So by Friday morning, it appeared that to the degree the McCain resurrection was ever anything more than a fantasy, it was now stillborn. Tightened numbers in new polls, including CBS News', along with reports that Bush wanted to choose someone with "national" stature, created a foundation for the McCain chatter. But when the dust settled it seeme that the machinations by McCain's proxies iced the anointment pipe dream. McCain won't be the first pick. We think. Maybe. Probably not.

A subplot of this brief saga is that Gov. Ridge, the onetime VP favorite, has fallen out of contention completely. Ridge is the guy many Democratic operatives would least like to run a campaign against -- after Colin Powell, of course. But Ridge is pro-choice, and this week's Conventional Wisdom coalesced around the view that Bush would not pick a pro-choice running mate. So Ridge is out.

The next round of clues comes from the arena of the political talk shows. Another favorite pick of reporters and Democrats is Nebraska Sen. Chuck Hagel, a McCain backer, Vietnam vet and self-made millionaire. Team Bush reportedly called him this week to get contact information for the coming days -- a sure sign he's on The List. But Hagel accepted an invitation to appear on a Sunday talk show, an egregious violation of the country-clubesque code of political etiquette required of Bush's potential doubles partners. Hagel is out.

New York Gov. George Pataki apparently has better political manners; he cancelled a Sunday morning booking late in the week. So he's in, right? Not so fast. The problem is, Pataki is pro-choice like Ridge, and Ridge has more going for him. But Pataki stays on The List as trade bait.
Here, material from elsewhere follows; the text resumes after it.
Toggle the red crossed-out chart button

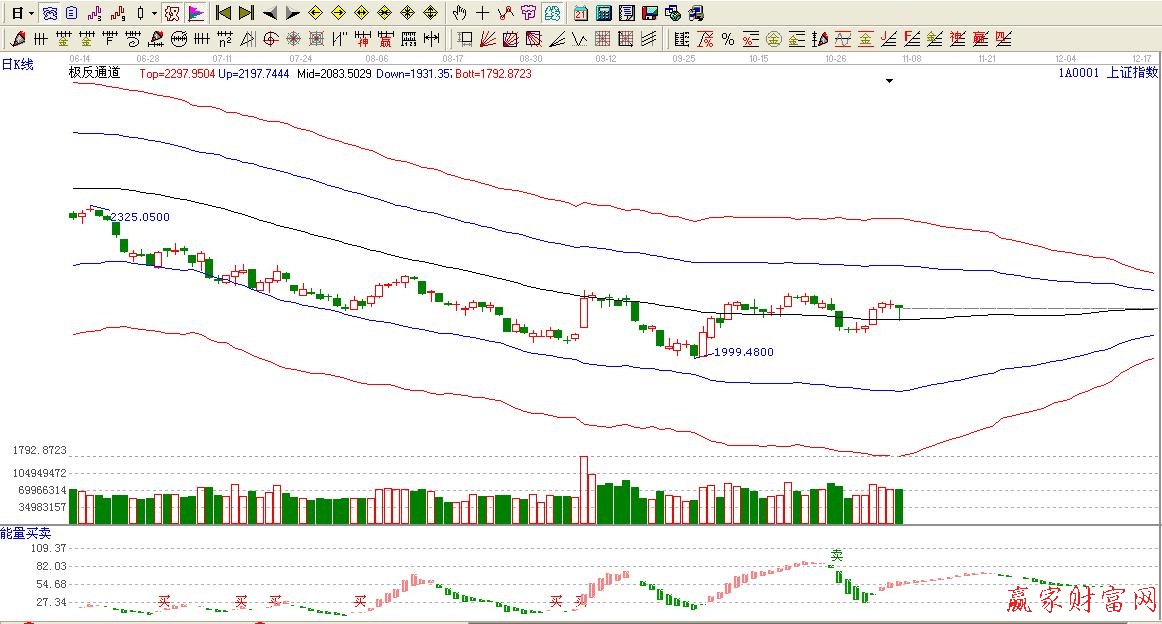coord(172,13)

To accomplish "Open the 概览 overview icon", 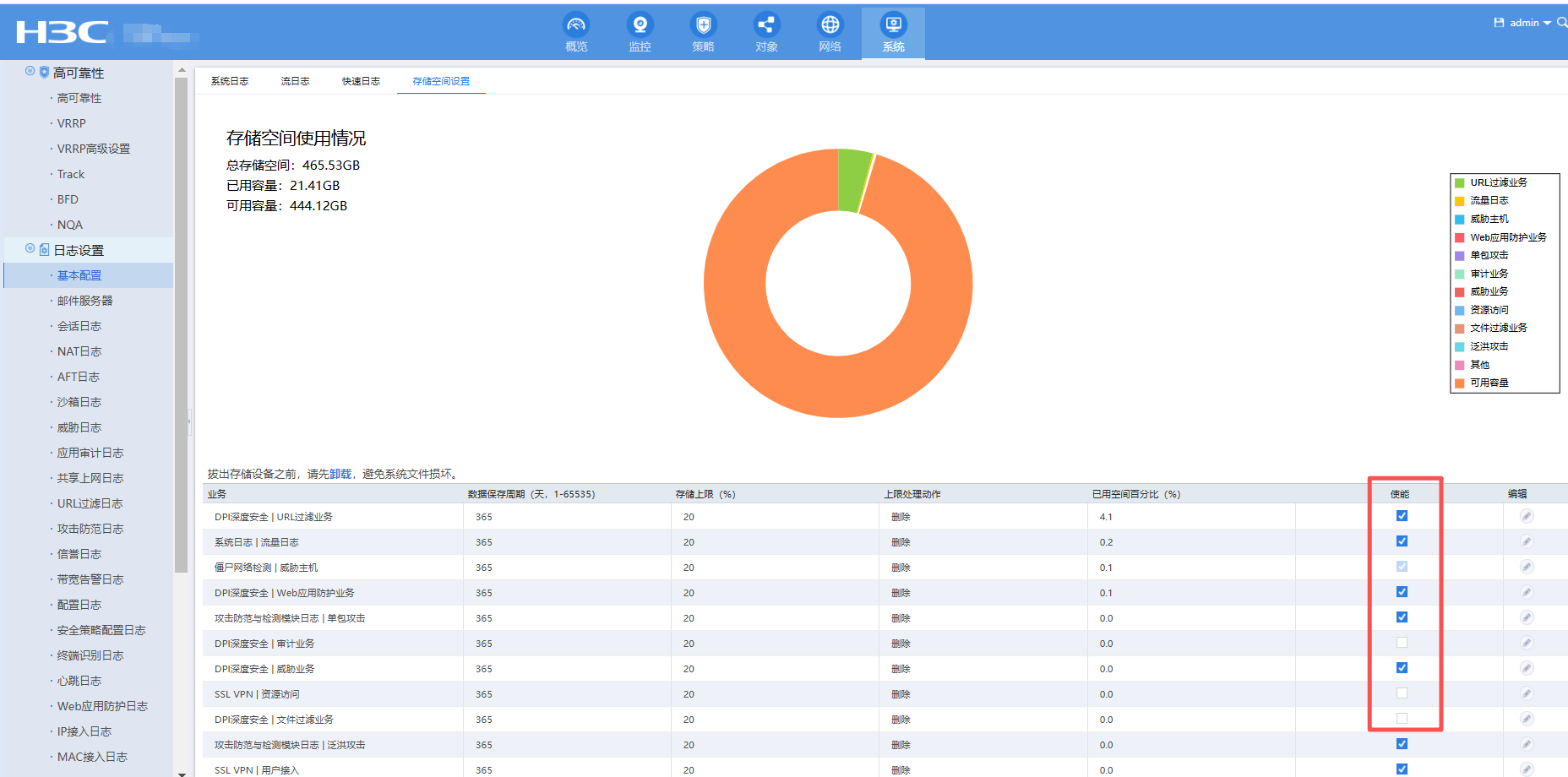I will pos(576,25).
A few other names stay on The List simply because there's no fresh reason to strike them: former Cabinet Secretary Elizabeth Dole, Sen. Fred Thompson of Tennessee and Rep. John Kasich of Ohio. All are mega-dark horses, at least at this moment. But our patented Mock List formula dictates they stay on board for now.
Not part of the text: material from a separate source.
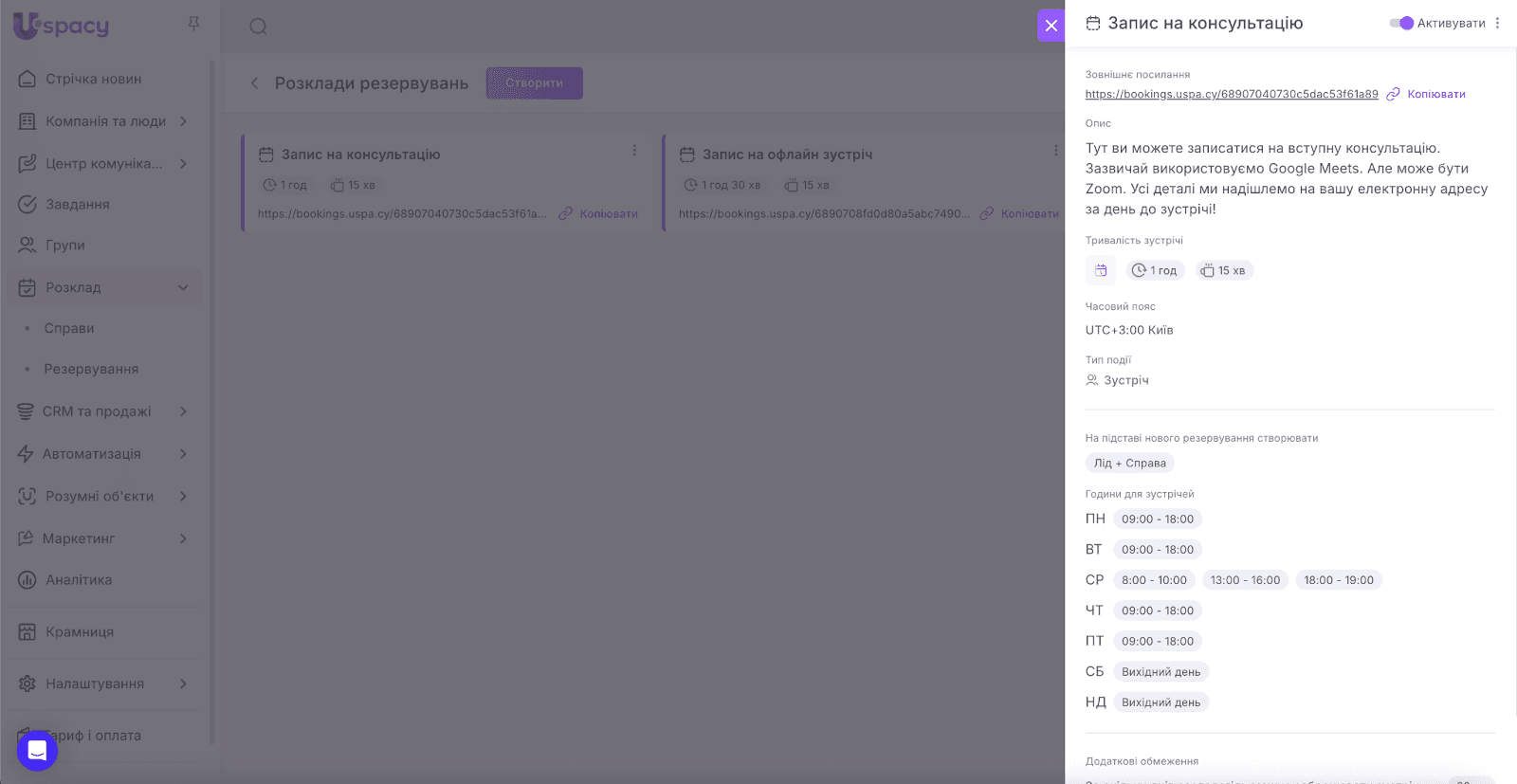
Task: Click the pin sidebar icon
Action: (x=193, y=24)
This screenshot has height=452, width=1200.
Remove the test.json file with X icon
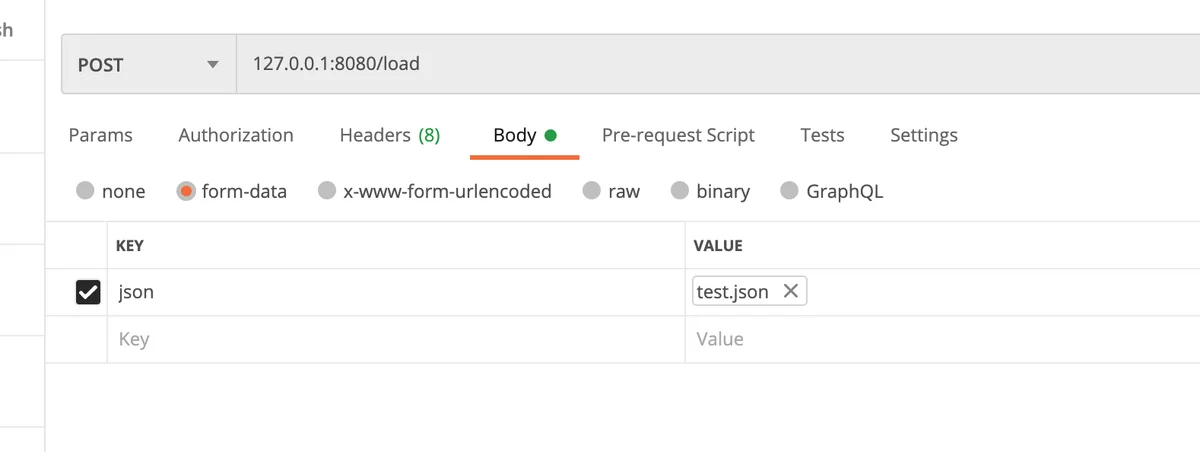point(790,291)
Oklahoma Gov. Frank Keating is a definite Survivor. He's a neighbor, a bud and Dubya "preciates" his loyalty. The former prosecutor and FBI agent handled himself impressively after the Oklahoma City bombing in 1995. Part of the idea here is that picking him reinforces Bush's basic image the way Bill Clinton's selection of Al Gore did in 1992. The Bush people have asked him to stay in touch over the weekend, and he has declined all talk-show invitations.

Having said all that, there has been a flurry of chat lately that Keating's fellow governors don't like him much, that he's too unknown to have been pre-vetted by investigative reporters, that his sharp tongue makes him gaffe-prone and that he isn't a national figure. The last bit is certainly true. But he stays on The List. In fact, he may be the reluctant favorite at this point in the betting.
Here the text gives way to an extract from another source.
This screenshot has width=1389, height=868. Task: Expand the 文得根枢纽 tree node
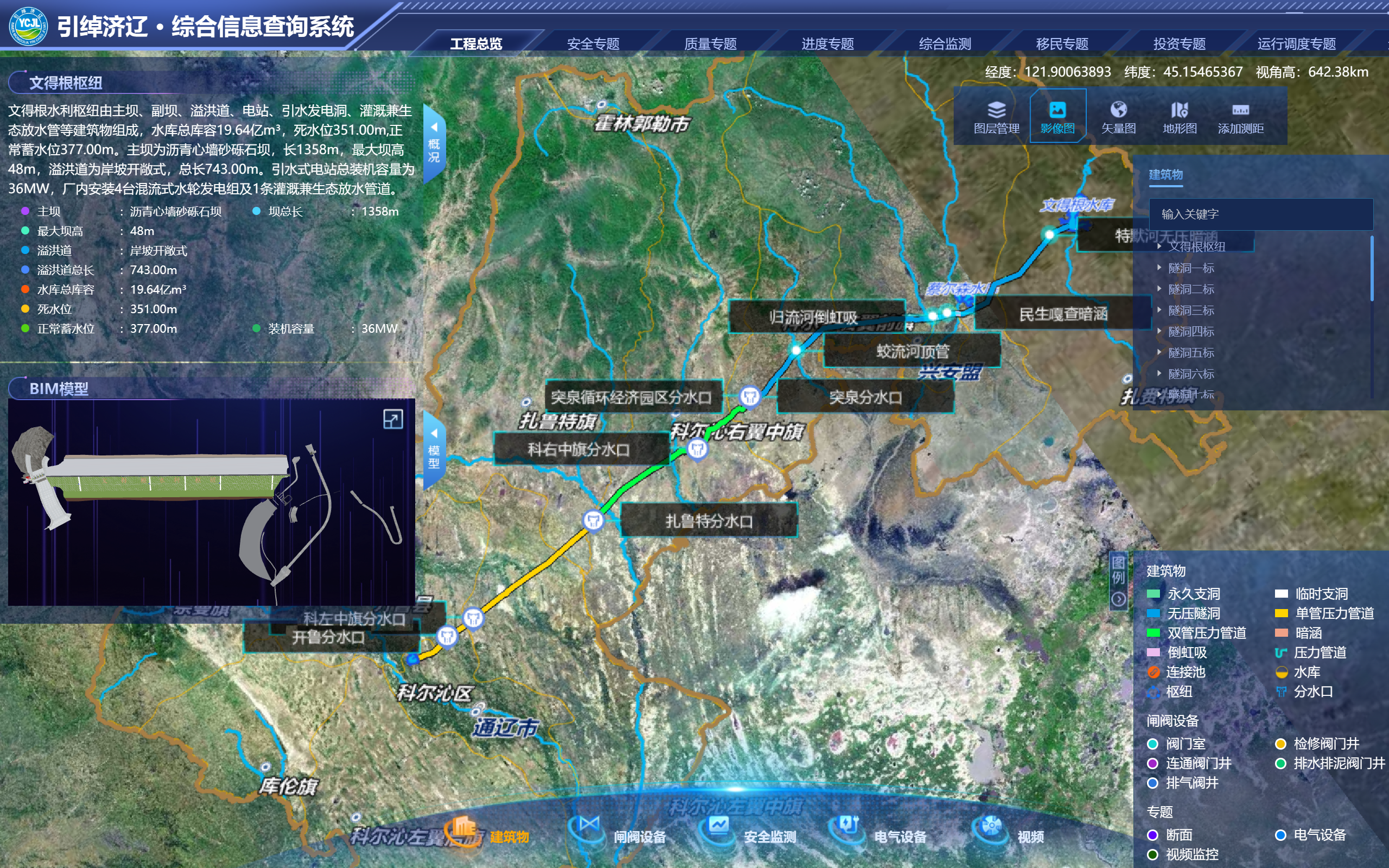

But the real favorite of the nanosecond is the man running the selection process for Bush – Dick Cheney. Rumor is that Cheney is Bush the Elder's pick. He's a national name and would lend the ticket senior-statesman and foreign-policy luster. He'd also ensure that, no matter who Gore picks, there would be no gravitas gap, at least on the vice-presidential level.

A senior Republican official, speaking on condition of anonymity, said Fiday Cheney had changed his voter registration from Texas to Wyoming to make him eligible to run with the two-term Texas governor. The source called Cheney the leading candidate and said Bush is "very, very close" to settling on Cheney, but stressed that no final decision has been made.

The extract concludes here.